First published in Dear Poetry Journal
The officials circle ‘round you like mothers
peering into the well, looking for water or
babies fallen in, having slipped on
intergenerational poverty or a banana
peel, both slick and unassuming.
The Mayor of Sinkholes and the Director of
Roadside Disrepair confer, agree that this
will not do; they strategize with the department
of cracks and crevices and public works
of art and calculate the depreciation of the road.
They stand around orange cones and caution
tape, arms crossed over chests as they mumble
condolences to the pieces of O’Donnell Street
that have dropped beneath their feet, lost,
irretrievable, not deemed worth saving.
They stuff your pores with tar, a patch job,
sparkling new and glossy black like onyx,
spackle your mouth shut with glue,
check the surface flatness with a level;
they tick the boxes, follow the process.
They give a press conference and dole out
statistics, the varying depths of sinkholes,
the number they’ve filled this year alone,
how they’re coming at you from all sides, but
what can they do if the city is destined to sink?
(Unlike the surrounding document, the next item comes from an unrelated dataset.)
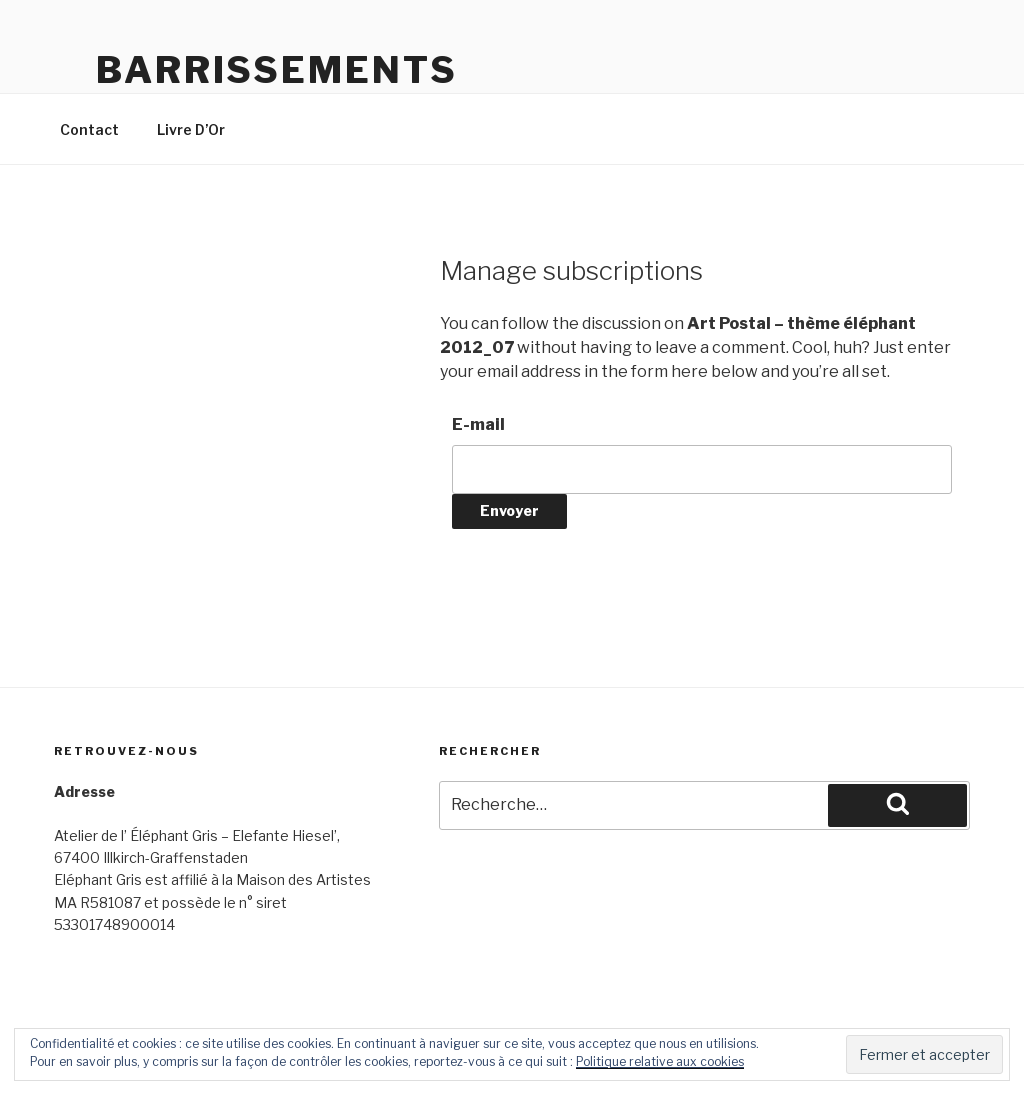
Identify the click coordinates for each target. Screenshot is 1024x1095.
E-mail (478, 424)
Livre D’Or (191, 129)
You’ll try again next year, suck your stomach
in and pull; cars will plummet, SUVs and
pick-ups and that cyclist who wasn’t staying in
the fancy new bike lane, and the neighbors
will say I told you so, and shrug.
This time the Governor will step in,
will proclaim he can do it better, will smear
a different asphalt solution on the rebirthed
hole, will blame the lack of proper funding
when you swallow the tourists up the same.